The fabric is a variegated gauze, and the embroidery is in two variegated silk threads – the florets in satin stitch (on gauze – I must have been mad!) and the leaves in long and short stitch.
The burgundy gauze isn’t quite so bright in real life – it’s turned out really very oddly in the photograph – and the green leaves don’t disappear in real life as they do in the photo.
I have thought about applying it to an evening blouse – I wouldn’t need jewellery with that at the neckline – and I’ve also thought of mounting it to create a non-folding fan, but the engineering involved in the latter rather defeated me, and I have yet to find a fabric that it will work with for the former.
These forgotten boxes, by the way, are beginning to drive me absolutely wild – there’s something I would love to write about if only I could find it, and not only is it not in any of the boxes I have discovered by accident, it is in none of the sensible places I’ve looked, either!
The Jacobean Coat – Sleeve Two Embroidery
The second sleeve began in the same way as the first, with felt motif elements lightly needlefelted into place. There is a similar motif on the body of the coat, but with the colours reversed. Whether I will use similar colours in embellishing it, I don’t know – wait and see!
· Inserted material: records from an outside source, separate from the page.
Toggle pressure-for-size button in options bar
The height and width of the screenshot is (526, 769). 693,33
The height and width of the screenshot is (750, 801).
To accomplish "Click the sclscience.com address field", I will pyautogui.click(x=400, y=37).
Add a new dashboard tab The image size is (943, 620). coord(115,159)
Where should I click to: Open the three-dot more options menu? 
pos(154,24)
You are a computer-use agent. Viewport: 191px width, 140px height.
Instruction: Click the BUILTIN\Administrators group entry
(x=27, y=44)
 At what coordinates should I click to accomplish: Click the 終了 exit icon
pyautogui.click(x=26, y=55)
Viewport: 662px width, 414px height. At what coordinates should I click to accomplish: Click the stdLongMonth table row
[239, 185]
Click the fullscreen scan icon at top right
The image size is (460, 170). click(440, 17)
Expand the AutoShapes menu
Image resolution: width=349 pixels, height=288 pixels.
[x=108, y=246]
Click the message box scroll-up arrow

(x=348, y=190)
I am removing the tacked design outlines as I go, at least where they show around the edges. It may not be entirely necessary, but it’s much more satisfying not to be spotting them as I work, and I know I would spot them in the finished coat, even if no-one else could do so.
The edges of the large leaves on the second sleeve began with straight stitches over the edges, using a wonderful mohair yarn from Gumnut Yarns. The different amounts of shine from the various threads I’m using will help to add another level of interest to the whole design.
The second level of detail is worked in Up and Down Blanket Stitch, which is a very old favourite. This time I’ve changed the relative heights of the two uprights to create a more varied effect.
There’s a lot going on with the flower motif; Thorn Stitch on the lilac petals and a variant of Loop Stitch on the purple ones, using different thread colours to change the emphasis on the colours.
Crested Chain Stitch in teal edges the flower shape (given it’s a Jacobean style design, realism has nothing to do with it – I’ve not the vaguest idea what sort of flower it is supposed to be!) and I complicated matters for myself by working inward from the tips of the horn shapes to the centre. It is a directional stitch, so although most people won’t be able to notice that sort of detail, I think it is worth doing.
Same design, different stitches
I’ve been rummaging in a variety of boxes, because with “Leaving the Tyne, 1915” finished and on display, and two “Dreams of Amarna” pieces in a good state, I feel as though I have a bit of mental space and time to consider, not just the progress on the Dreams of Amarna, but also any other half-thought-through bits and pieces I may find.
I’m not sure whether that is going to be true, but I live in hope! These “bits and pieces” are particularly obscure and particularly hard to find something to do with.
These two Lovely Ladies were part of an exploration of stitch ideas and silhouettes, originally with the idea that they might become teaching pieces. They originate with a sampler of cross stitch and ribbonwork silhouettes I devised in “DevaStitch Designs” days.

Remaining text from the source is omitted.